_What you will do_
Return the lines below word for word, but leave the pictures out of your answer.

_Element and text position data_
::::::::::

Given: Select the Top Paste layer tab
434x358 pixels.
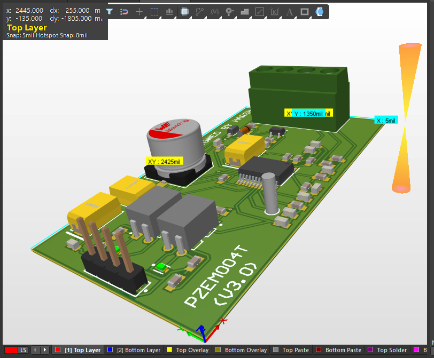Looking at the screenshot, I should (x=291, y=350).
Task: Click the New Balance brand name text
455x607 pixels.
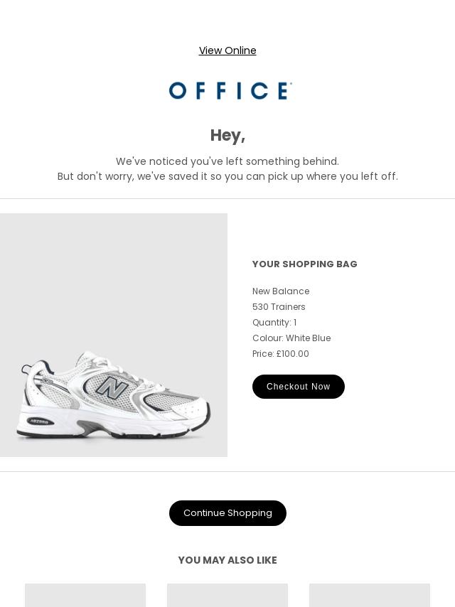Action: [281, 291]
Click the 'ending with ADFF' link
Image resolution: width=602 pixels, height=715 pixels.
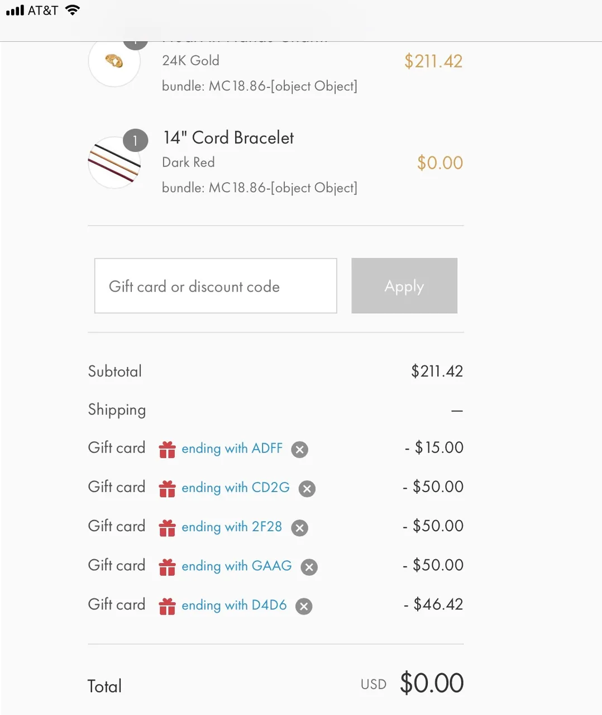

::::::::::

_Solution for this problem_
Given: Select the Top Paste layer tab
434x358 pixels.
Looking at the screenshot, I should (x=291, y=350).
Task: Click the New Balance brand name text
455x607 pixels.
Action: [281, 291]
Click the 'ending with ADFF' link
Image resolution: width=602 pixels, height=715 pixels.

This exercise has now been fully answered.